■ **Aim of the exercise**
Look below for the line containing "[Share on Google plus] (525, 1029)" and the line containing "rendery wnętrz (549, 2519)"; repeat exactly those two lines and all lines between them, and nothing else.

■ **Material for the task**

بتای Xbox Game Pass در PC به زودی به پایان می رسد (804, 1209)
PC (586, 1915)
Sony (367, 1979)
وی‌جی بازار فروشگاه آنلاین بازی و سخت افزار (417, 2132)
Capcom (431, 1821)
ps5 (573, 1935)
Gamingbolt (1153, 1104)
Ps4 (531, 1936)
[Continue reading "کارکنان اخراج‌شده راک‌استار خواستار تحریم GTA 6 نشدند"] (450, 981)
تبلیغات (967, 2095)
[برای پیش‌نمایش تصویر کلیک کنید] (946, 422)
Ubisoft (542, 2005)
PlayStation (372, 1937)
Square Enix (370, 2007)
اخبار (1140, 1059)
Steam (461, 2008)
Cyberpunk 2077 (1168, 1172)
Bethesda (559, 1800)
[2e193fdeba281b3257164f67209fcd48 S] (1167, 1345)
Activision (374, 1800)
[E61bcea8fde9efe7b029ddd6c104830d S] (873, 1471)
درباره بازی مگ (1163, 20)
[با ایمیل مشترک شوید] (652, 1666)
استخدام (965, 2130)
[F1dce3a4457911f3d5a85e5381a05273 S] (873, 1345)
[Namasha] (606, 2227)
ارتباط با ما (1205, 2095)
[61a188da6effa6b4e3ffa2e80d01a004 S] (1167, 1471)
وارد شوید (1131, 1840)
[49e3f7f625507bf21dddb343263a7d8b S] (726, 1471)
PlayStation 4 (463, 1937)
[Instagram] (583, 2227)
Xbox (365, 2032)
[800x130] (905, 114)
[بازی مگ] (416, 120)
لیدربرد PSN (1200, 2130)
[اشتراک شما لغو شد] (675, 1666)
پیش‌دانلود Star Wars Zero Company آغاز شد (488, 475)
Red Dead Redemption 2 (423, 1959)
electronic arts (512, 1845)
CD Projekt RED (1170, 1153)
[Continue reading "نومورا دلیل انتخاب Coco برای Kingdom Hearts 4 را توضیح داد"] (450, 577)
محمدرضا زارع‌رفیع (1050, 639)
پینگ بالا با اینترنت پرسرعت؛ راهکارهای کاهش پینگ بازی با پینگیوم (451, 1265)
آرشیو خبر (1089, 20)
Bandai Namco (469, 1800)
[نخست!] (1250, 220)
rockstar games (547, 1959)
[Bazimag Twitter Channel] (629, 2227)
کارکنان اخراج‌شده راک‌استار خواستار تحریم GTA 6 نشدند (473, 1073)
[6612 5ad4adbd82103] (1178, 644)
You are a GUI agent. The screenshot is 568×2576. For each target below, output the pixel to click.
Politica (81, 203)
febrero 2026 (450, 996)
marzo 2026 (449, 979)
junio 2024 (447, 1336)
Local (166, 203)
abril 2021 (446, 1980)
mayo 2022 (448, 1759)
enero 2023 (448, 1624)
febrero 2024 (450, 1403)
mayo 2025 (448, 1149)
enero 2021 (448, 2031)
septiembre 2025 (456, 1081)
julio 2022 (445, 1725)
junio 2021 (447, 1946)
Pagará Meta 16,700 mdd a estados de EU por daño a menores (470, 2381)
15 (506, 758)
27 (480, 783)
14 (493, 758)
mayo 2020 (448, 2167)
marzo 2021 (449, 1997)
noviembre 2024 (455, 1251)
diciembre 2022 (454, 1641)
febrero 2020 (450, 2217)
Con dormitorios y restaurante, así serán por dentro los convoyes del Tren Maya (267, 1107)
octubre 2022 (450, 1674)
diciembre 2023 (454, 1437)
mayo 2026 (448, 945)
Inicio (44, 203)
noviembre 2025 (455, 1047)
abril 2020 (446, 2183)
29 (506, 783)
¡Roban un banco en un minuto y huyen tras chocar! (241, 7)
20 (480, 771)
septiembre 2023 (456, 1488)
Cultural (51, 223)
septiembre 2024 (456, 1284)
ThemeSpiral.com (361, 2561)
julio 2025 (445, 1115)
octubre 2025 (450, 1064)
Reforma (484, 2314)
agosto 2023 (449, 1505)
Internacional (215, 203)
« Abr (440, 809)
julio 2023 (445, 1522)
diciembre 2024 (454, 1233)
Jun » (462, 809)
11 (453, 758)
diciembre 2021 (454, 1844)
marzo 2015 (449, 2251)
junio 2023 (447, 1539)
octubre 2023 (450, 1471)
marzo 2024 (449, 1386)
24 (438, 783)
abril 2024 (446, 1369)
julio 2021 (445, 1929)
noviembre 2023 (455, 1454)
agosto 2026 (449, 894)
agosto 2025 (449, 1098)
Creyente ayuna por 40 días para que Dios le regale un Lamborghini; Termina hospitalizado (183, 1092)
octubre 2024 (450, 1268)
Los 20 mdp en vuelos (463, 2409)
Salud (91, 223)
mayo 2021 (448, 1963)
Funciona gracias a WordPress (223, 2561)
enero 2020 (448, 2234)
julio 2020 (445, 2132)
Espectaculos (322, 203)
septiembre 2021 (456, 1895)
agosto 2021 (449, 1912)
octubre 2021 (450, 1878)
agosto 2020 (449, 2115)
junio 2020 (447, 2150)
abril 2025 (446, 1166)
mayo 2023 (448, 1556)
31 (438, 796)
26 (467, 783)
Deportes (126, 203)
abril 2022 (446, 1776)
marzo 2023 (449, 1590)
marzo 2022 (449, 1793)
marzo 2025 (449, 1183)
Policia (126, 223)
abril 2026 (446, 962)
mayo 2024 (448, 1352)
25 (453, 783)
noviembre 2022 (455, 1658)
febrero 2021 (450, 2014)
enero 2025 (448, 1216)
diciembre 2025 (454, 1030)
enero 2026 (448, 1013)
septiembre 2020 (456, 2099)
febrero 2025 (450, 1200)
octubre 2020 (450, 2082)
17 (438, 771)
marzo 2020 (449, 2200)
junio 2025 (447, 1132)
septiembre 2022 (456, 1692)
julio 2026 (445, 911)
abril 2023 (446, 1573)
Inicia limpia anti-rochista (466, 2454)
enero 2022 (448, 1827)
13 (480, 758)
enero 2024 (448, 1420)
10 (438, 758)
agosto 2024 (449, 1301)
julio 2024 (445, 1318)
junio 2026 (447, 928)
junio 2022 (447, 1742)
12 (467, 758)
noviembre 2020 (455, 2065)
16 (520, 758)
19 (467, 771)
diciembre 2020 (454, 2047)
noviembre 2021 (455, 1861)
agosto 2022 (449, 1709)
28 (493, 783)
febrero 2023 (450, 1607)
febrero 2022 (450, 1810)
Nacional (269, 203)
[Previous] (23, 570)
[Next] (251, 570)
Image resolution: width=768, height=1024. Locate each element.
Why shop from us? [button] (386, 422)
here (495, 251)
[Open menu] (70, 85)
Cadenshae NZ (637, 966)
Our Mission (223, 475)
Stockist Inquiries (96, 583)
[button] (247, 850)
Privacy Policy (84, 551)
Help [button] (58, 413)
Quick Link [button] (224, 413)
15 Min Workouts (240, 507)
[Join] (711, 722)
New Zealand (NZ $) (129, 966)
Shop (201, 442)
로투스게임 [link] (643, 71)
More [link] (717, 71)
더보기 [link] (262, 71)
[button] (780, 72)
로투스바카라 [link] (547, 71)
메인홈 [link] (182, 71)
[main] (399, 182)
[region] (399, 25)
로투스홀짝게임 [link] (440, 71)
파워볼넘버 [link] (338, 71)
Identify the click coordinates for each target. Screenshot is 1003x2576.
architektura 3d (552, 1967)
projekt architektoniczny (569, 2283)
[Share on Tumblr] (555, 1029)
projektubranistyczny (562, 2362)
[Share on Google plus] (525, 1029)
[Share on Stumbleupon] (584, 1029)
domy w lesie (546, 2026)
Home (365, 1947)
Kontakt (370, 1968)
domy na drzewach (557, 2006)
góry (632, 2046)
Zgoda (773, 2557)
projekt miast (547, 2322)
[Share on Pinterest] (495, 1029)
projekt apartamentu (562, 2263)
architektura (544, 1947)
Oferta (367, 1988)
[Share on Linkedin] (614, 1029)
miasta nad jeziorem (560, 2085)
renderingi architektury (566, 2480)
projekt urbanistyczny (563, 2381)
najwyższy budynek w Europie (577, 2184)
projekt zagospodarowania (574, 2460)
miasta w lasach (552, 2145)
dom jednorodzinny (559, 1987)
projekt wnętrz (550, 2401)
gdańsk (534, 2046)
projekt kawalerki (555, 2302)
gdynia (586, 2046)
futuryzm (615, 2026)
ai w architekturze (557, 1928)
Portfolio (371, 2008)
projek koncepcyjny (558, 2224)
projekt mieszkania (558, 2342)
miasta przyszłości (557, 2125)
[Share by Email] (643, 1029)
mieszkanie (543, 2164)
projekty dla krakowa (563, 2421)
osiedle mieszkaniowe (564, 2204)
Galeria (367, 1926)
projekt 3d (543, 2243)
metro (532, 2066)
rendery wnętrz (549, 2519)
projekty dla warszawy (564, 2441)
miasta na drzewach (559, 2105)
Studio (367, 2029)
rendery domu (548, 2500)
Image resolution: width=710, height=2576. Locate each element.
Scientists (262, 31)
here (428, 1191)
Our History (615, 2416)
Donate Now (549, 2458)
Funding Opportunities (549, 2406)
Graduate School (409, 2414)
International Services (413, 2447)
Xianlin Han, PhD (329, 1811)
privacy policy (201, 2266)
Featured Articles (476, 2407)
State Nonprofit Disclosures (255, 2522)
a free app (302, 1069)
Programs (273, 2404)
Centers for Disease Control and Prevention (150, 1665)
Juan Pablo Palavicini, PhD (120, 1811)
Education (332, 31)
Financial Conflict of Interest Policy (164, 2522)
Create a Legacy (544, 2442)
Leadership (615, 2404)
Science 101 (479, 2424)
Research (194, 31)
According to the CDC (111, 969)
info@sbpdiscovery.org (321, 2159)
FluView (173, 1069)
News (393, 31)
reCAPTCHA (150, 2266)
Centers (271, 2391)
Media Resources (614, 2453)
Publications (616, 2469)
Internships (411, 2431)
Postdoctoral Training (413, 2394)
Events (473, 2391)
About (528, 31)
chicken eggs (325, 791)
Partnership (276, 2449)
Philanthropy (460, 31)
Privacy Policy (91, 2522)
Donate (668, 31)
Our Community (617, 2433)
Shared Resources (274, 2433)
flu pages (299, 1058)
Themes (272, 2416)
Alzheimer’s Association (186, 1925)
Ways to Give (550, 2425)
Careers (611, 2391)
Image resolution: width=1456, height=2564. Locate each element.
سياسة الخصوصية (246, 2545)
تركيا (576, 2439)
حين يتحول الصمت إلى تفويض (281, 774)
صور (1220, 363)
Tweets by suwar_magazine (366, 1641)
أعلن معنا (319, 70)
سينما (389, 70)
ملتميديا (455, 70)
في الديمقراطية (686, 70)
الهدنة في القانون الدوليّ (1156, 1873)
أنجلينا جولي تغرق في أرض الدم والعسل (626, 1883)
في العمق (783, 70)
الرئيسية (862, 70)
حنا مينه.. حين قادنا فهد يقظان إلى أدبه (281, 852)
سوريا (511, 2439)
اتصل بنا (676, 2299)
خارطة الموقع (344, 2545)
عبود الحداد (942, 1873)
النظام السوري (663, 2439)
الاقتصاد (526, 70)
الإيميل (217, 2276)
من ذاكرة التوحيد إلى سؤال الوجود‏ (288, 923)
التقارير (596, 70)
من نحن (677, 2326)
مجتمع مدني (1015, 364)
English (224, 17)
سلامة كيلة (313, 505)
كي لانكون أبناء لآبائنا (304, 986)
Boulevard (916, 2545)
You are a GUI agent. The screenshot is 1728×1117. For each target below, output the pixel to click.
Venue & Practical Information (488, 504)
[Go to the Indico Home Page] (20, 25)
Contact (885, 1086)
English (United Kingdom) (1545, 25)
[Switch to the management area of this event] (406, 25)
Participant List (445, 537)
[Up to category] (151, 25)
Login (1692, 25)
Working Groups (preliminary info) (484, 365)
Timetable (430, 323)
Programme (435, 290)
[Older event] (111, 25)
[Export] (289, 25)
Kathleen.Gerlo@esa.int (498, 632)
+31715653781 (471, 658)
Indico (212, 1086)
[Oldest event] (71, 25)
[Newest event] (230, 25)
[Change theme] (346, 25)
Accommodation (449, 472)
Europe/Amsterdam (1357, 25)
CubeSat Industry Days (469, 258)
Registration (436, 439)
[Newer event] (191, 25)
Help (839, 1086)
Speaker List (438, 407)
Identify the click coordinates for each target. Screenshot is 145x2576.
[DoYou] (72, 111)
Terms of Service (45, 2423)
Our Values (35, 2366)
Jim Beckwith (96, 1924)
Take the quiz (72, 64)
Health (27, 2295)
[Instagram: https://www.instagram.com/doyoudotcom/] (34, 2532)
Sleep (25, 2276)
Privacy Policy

■ **Result of the exercise**
[Share on Google plus] (525, 1029)
[Share on Stumbleupon] (584, 1029)
domy w lesie (546, 2026)
Home (365, 1947)
Kontakt (370, 1968)
domy na drzewach (557, 2006)
góry (632, 2046)
Zgoda (773, 2557)
projekt miast (547, 2322)
[Share on Pinterest] (495, 1029)
projekt apartamentu (562, 2263)
architektura (544, 1947)
Oferta (367, 1988)
[Share on Linkedin] (614, 1029)
miasta nad jeziorem (560, 2085)
renderingi architektury (566, 2480)
projekt urbanistyczny (563, 2381)
najwyższy budynek w Europie (577, 2184)
projekt zagospodarowania (574, 2460)
miasta w lasach (552, 2145)
dom jednorodzinny (559, 1987)
projekt wnętrz (550, 2401)
gdańsk (534, 2046)
projekt kawalerki (555, 2302)
gdynia (586, 2046)
futuryzm (615, 2026)
ai w architekturze (557, 1928)
Portfolio (371, 2008)
projek koncepcyjny (558, 2224)
projekt mieszkania (558, 2342)
miasta przyszłości (557, 2125)
[Share by Email] (643, 1029)
mieszkanie (543, 2164)
projekty dla krakowa (563, 2421)
osiedle mieszkaniowe (564, 2204)
Galeria (367, 1926)
projekt 3d (543, 2243)
metro (532, 2066)
rendery wnętrz (549, 2519)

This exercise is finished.